Le casting d’Annihilation tient la route malgré des personnages assez lisses. Chacun aux prises avec ses démons intérieurs, seuls Natalie Portman et Oscar Isaac s’étoffent à mesure que l’on avance grâce principalement à des scènes de flash-back qui nous donnent le change quant aux problèmes auxquels ils font face. Chacun des autres personnages se verra juste effleuré par une discussion en barque emprunte d’une quiétude mal placée, surtout qu’elle survient après le premier moment de véritable tension face à l’inconnu.
Mais par ce biais, et nous en revenons au phare, l’image de cette « zone » extraterrestre hors de contrôle met en exergue une quête interne pour certains membres de cette expédition à la recherche d’une solution pour surmonter la difficulté de leur vie actuelle. La recherche de réponses pour guérir des esprits affaiblis par les mutations, qu’elles soient physiques, ou sentimentales.
Alex Garland lie étroitement les corps et les esprits avec plus de réussite pour le premier que pour le second. Est-ce la faute à ce rendu visuel sublime qui intrigue finalement bien plus que les doutes des personnages ?
Car, il est indéniable que la réussite de l’adaptation du livre de Jeff Vandermeer se trouve dans ce qui s’offre à nos yeux. L’idée d’un prisme reflétant tout ce qu’il contient sans aucune distinction est en soit intéressante. Bien sûr, on en revient au cancer et à la mutation des cellules qui traversent cette randonnée scientifique mais, on tient dans ce monde naissant et évoluant sur les bases d’une « maladie » qui s’étendra sur l’ensemble du globe, un juste milieu entre effroi et magnificence.

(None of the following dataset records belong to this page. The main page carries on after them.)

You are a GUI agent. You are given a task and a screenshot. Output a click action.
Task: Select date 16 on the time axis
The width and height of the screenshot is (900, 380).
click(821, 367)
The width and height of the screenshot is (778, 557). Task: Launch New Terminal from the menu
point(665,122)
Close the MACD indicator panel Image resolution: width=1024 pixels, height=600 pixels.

Quand la flore se fait grandiose, la faune devient redoutable. Les plantes et la nature donnent lieu à des paysages d’une beauté hypnotique. La fusion engendrée par le phénomène permet une mosaïque de couleurs où la nature se réapproprie l’espace avec flamboyance et, la symbolique y est évidente : avec l’homme hors du tableau, la terre, aidée par une puissance inconnue se transformerait en un monde magnifié, mais hostile à notre espèce, à l’image de cette fusion organique improbable au fond d’une piscine abandonnée , de ces plantes bipèdes, ou de ces affrontements horrifiques avec des animaux proches de créatures cauchemardesques.
Alors pourquoi un petit 6 après tant d’éloges ?

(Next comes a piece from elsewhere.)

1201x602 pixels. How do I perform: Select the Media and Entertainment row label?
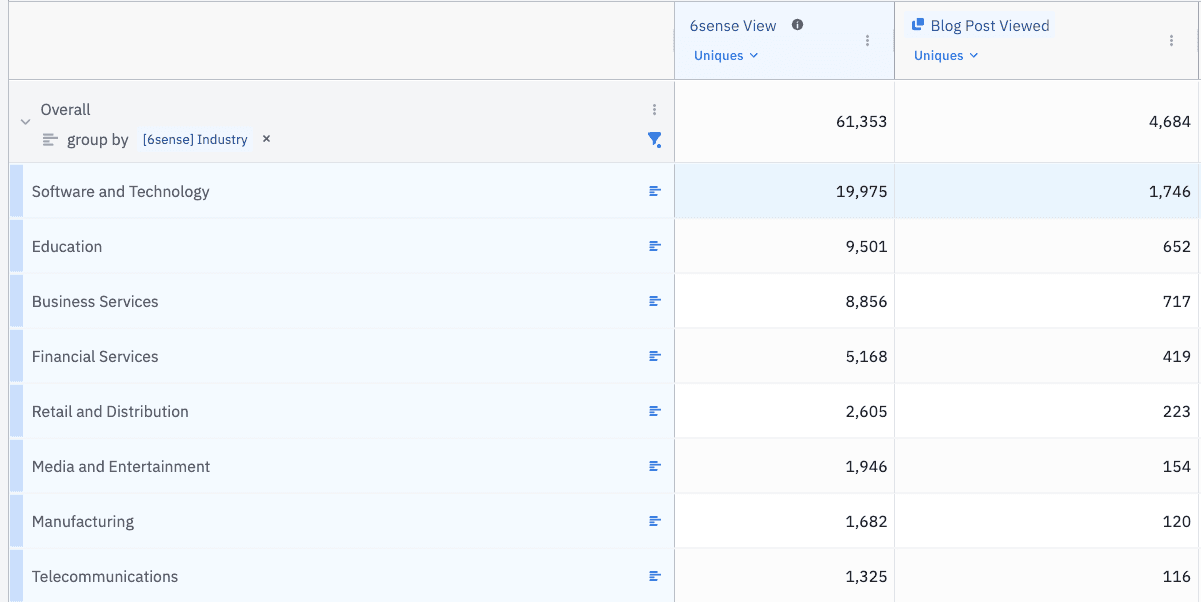coord(121,467)
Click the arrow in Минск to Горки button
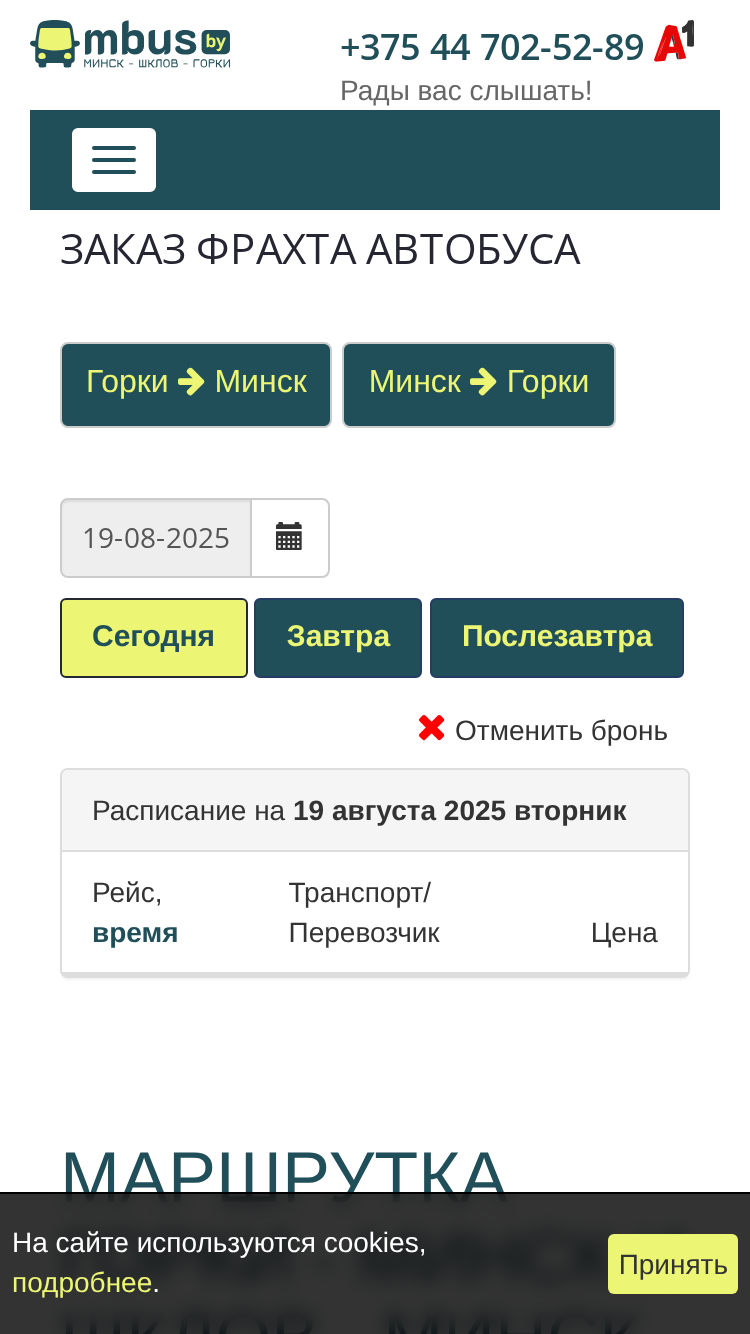The height and width of the screenshot is (1334, 750). 483,382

Parce que dans cet enchevêtrement d’idées, il manque quelque chose de véritablement prenant dans la trame du film pour lier tout ça, pour nous accrocher aux basques de ces aventurières. L’évidence des événements va, jusqu’au final, nous laisser un peu sur la touche. Simples contemplateurs, on aurait aimé être plus souvent captivé par la tension, par le danger que l’on devine omniprésent mais qui ne se ressent que face à ses manifestations physiques (bestiaires trop peu représenté et autres souvenirs abandonnés par les précédentes expéditions). Et, tout en tentant d’être original, le scénariste de Sunshine (qui m’avait à l’époque paru bien plus fin psychologue) va finir par se vautrer complètement dans une conclusion qui sent le réchauffé et que l'on devine à mi-parcours.
On saluera donc l’envie d’Alex Garland de sortir des conventions même si la réussite n’est que partielle et on regrette que le grand écran n’ait pas été possible pour un film qui a tant à offrir sur le plan visuel. La frustration du réalisateur est compréhensible et on regrette le choix des producteurs qui pointaient du doigt une œuvre trop « compliquée ». Sommes-nous si dénué d'interprétation ?
J’y ai pour ma part vu quelque chose d’ouvert, sous-traitant avec plus ou moins de brio des multiples aspects de notre condition face à l’inconnu, face à nous-mêmes, nos choix et notre mort.